## Document section
* Begin *

Why did you decide to include all of that "skin noise".

Love & Bass


----------



## poppy67 (Jul 11, 2008)

Nice pose and model but the noise is not working for me..sorry!


----------



## tirediron (Jul 11, 2008)

Agree with poppy; the model is attractive, and the pose is good, but that's all. The noise is excessive and the high contrast do not, IMHO, make for a flattering portrait. There's no detail at all in her shirt, or most of her hair, and well as deep shadow around her buttocks. It looks to me like this image died in post. Definitely needs greater use of diffuse fill light and reflectors to even out the extreme dynamic range in this image.


----------



## sunshinedaydream (Jul 11, 2008)

I don't know man, but besides what the others said, the composition is a little boring (no offense).


----------



## RowmyF (Jul 11, 2008)

I agree with the crowd...The noise does NOT work here.

The pose & model are nice...I'm not so ito the white background but guess it could work if the subject took notice.


----------



## Katz (Jul 11, 2008)

Funny how different people see different things. The model, myself and another group of photographers loved this shot just like this.

* End *

## Data block

* Begin *

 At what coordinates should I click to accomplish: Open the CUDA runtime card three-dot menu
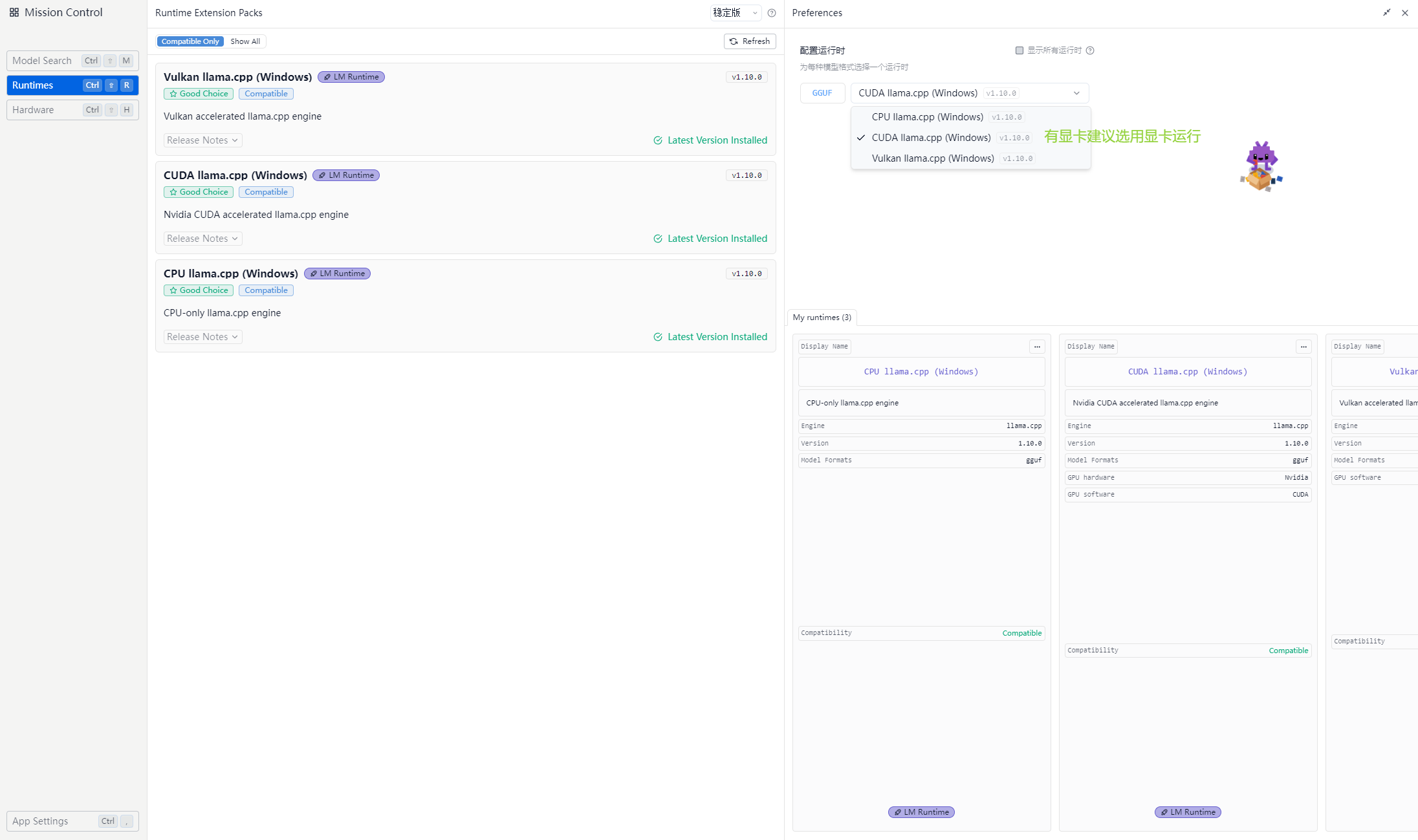(x=1303, y=347)
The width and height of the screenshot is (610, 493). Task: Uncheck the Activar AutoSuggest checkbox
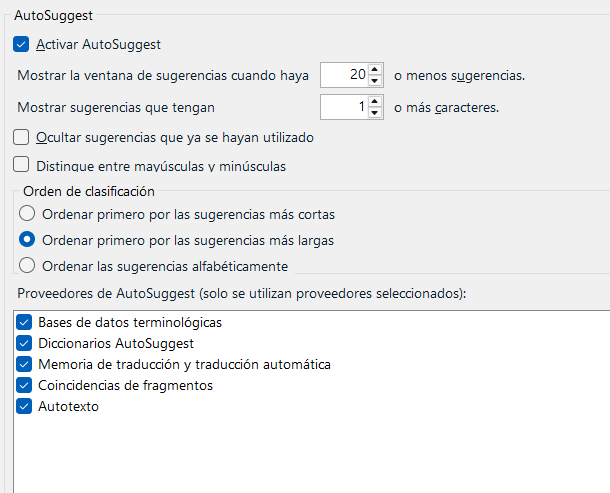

* End *

## Tasks
1) In the portrait critique thread above, answer each question briefly.
(a) According to tirediron, which parts of the image show no detail?
(b) How does sunshinedaydream describe the composition?
(c) Who, according to Katz, loved the shot as it is?
2) Extend the portrait critique thread from its last line by continuing the final post.

## Per-task outputs
1)
(a) Her shirt and most of her hair.
(b) As a little boring.
(c) The model, Katz, and another group of photographers.

2)
I find that keeping things "normal" tends to be more boring. The high contrast was preffered because without it, it seemed monotonous.  

Thanks for the comments. I guess what matters is that the model loves it.


----------



## O'Rork (Jul 11, 2008)

I like it. It's artsy.


----------



## kundalini (Jul 11, 2008)

I'm not a fan of the work on the skin.  The dark tones on her left side (particularly left arm....looks like a mans hairy arm) just seem dirty, for lack of a better description.  Her left hand looks as if she's wearing a fingerless black glove and seems out-of-place.  Speaking of out-of-place, her right hand totally breaks up the lines on her right side (and looks huge for some reason).  There is too much tone difference between her appendages and her face / chest.

She is a very pretty model and I am glad for you that she likes it.  I have absolutely no problem for images that do not conform to "normal", but still, a balance of tones should be held.


----------



## Icon72 (Jul 11, 2008)

I don't know why the model would want to look like she's covered in liver spots at such a young age but, to each their own I guess.


----------



## Katz (Jul 11, 2008)

wow - harsh critics here, and some slightly rude. 

It is all in everyones perception of what is artistic. I personally like the look and so does she. As far as balance of tones, nothing I can do about where she tans. Her arms were naturally dark, her chest not so much. I guess I will tell her that before I post another shot of her on this site, she needs to be more evenly tanned.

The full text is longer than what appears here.